(DATA PROVIDED)
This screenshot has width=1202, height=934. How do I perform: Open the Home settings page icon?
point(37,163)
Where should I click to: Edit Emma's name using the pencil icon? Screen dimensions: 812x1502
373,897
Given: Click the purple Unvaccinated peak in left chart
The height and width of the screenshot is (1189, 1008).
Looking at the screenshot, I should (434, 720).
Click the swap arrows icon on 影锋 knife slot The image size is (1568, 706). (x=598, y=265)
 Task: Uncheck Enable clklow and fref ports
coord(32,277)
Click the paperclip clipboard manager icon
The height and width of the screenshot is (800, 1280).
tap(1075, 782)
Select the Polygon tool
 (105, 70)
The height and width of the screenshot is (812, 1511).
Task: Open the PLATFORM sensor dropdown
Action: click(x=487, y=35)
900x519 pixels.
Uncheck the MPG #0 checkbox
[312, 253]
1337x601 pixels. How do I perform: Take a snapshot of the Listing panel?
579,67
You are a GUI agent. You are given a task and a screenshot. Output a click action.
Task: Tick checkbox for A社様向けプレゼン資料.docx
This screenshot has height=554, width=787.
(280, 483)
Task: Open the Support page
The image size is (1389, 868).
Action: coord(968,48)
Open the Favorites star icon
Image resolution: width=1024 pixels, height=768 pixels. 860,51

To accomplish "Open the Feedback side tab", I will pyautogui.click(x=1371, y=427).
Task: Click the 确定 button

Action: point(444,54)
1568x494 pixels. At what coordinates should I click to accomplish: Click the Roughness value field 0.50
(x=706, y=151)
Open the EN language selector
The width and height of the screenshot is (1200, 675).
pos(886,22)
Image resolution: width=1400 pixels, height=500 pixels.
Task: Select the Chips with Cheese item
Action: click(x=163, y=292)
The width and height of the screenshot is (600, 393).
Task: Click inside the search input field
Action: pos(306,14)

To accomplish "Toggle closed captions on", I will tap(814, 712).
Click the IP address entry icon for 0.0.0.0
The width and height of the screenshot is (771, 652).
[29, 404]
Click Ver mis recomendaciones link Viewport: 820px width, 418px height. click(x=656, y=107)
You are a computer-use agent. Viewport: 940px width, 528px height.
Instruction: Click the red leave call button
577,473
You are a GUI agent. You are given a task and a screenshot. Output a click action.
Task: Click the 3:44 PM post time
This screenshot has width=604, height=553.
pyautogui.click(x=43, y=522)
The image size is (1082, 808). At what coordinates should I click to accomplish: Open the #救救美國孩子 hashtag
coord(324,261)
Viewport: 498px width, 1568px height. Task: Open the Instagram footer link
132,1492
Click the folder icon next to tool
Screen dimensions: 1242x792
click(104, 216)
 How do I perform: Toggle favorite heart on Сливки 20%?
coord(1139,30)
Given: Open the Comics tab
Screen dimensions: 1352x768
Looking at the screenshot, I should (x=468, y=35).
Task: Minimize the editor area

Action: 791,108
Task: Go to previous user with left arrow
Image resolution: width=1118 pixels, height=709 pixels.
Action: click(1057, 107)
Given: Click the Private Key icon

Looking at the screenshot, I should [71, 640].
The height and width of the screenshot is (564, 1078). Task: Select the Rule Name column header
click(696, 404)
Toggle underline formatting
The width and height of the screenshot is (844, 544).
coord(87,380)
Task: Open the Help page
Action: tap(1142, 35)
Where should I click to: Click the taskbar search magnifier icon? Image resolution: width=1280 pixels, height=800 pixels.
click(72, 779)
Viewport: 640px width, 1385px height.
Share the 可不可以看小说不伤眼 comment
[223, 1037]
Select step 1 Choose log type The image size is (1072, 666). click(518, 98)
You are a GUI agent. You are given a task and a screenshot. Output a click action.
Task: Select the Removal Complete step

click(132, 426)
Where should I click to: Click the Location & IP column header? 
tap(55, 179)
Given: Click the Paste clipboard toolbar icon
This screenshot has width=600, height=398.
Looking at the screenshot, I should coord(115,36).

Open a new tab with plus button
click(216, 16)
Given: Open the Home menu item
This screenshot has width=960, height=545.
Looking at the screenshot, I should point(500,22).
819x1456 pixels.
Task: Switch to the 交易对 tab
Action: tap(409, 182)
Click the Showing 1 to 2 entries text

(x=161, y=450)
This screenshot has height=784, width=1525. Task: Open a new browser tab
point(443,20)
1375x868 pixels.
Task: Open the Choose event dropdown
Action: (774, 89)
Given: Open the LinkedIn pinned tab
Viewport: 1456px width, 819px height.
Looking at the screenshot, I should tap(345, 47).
(End DATA PROVIDED)
§ INSTRUCTIONS TO FOLLOW: Among the entries, find every line holding "will" and return it.

§ EXERCISE ANSWER:
To accomplish "Open the Feedback side tab", I will pyautogui.click(x=1371, y=427).
To accomplish "Toggle closed captions on", I will tap(814, 712).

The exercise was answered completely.